● Your objective
In this exercise, print only the lines of the records below from the one with "This screenshot has width=849, height=610." through the one with "Given: Click the 重庆市江津区市场监督管理局 header title", inclusive. Pictures are not part of the copy.

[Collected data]
*****
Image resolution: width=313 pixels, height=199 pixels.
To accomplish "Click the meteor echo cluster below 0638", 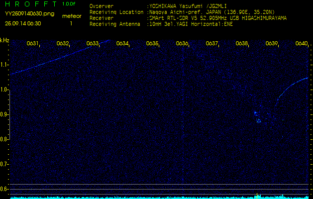I will (x=257, y=117).
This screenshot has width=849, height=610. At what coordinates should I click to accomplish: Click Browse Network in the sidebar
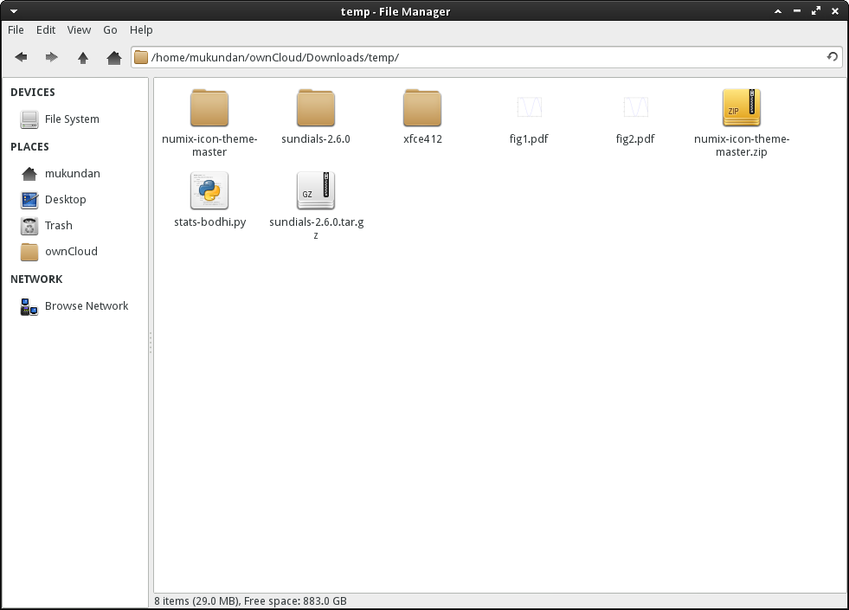click(x=86, y=306)
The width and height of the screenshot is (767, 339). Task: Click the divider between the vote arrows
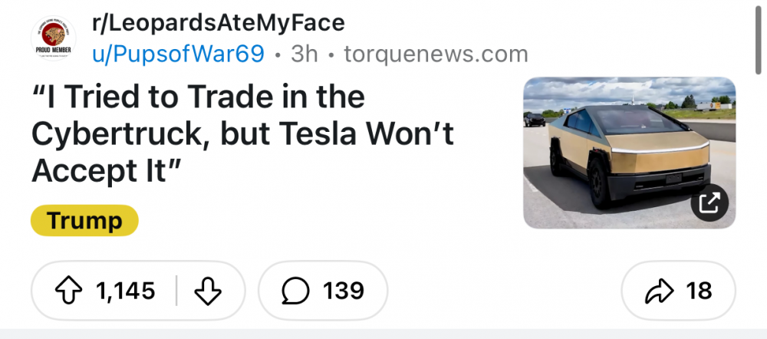[177, 291]
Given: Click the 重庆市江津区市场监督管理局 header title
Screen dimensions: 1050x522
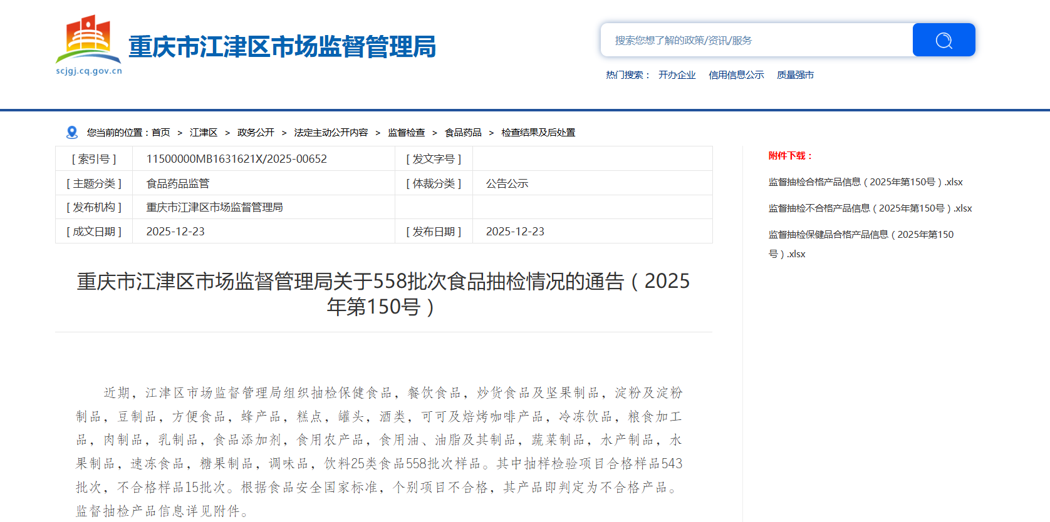Looking at the screenshot, I should tap(282, 47).
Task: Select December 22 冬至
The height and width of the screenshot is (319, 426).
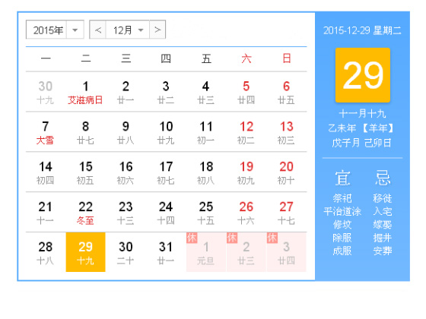Action: [85, 212]
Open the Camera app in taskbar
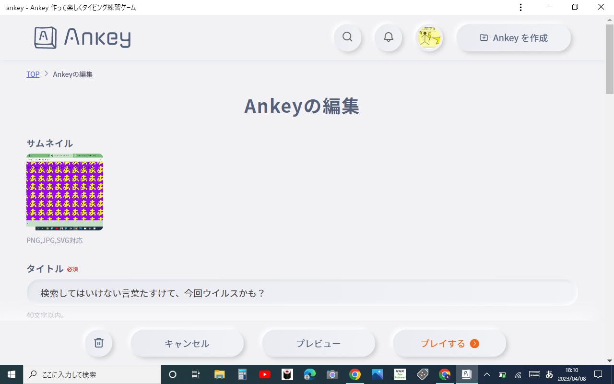The height and width of the screenshot is (384, 614). click(332, 374)
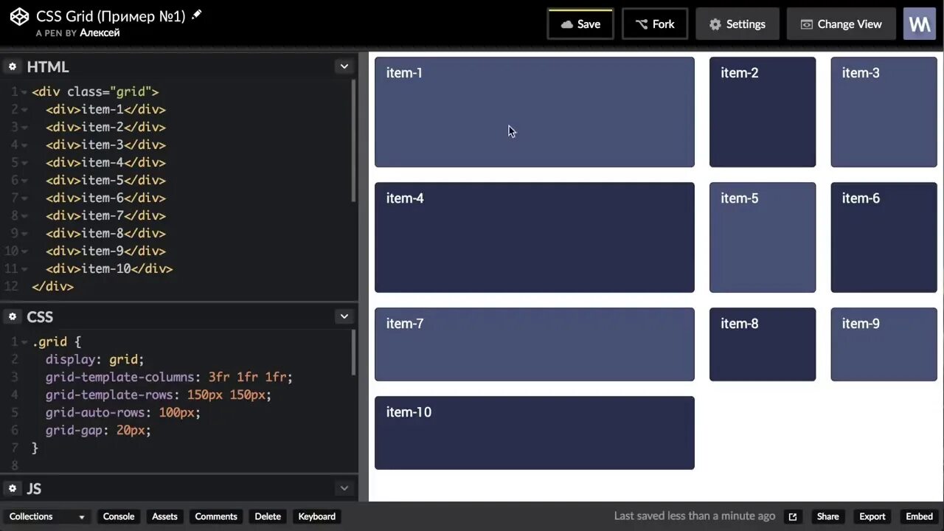The image size is (944, 531).
Task: Click the author link Алексей
Action: click(100, 32)
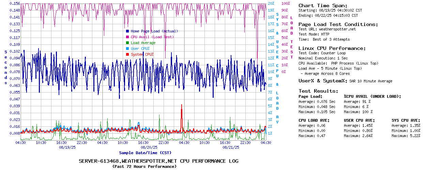Image resolution: width=443 pixels, height=188 pixels.
Task: Click the Page Load Test Conditions heading
Action: pos(338,24)
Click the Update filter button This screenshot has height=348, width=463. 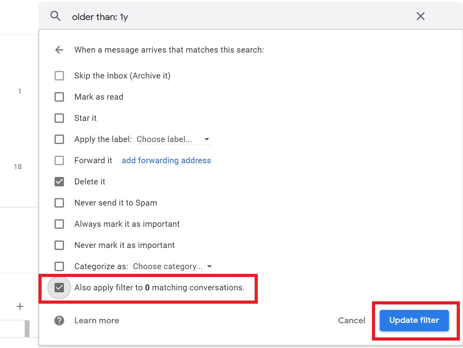414,321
*****
● Output for this exercise
This screenshot has width=849, height=610. At what coordinates should I click to accomplish: Click Browse Network in the sidebar
click(x=86, y=306)
The width and height of the screenshot is (767, 339). Task: Click the divider between the vote arrows
[177, 291]
Given: Click the 重庆市江津区市场监督管理局 header title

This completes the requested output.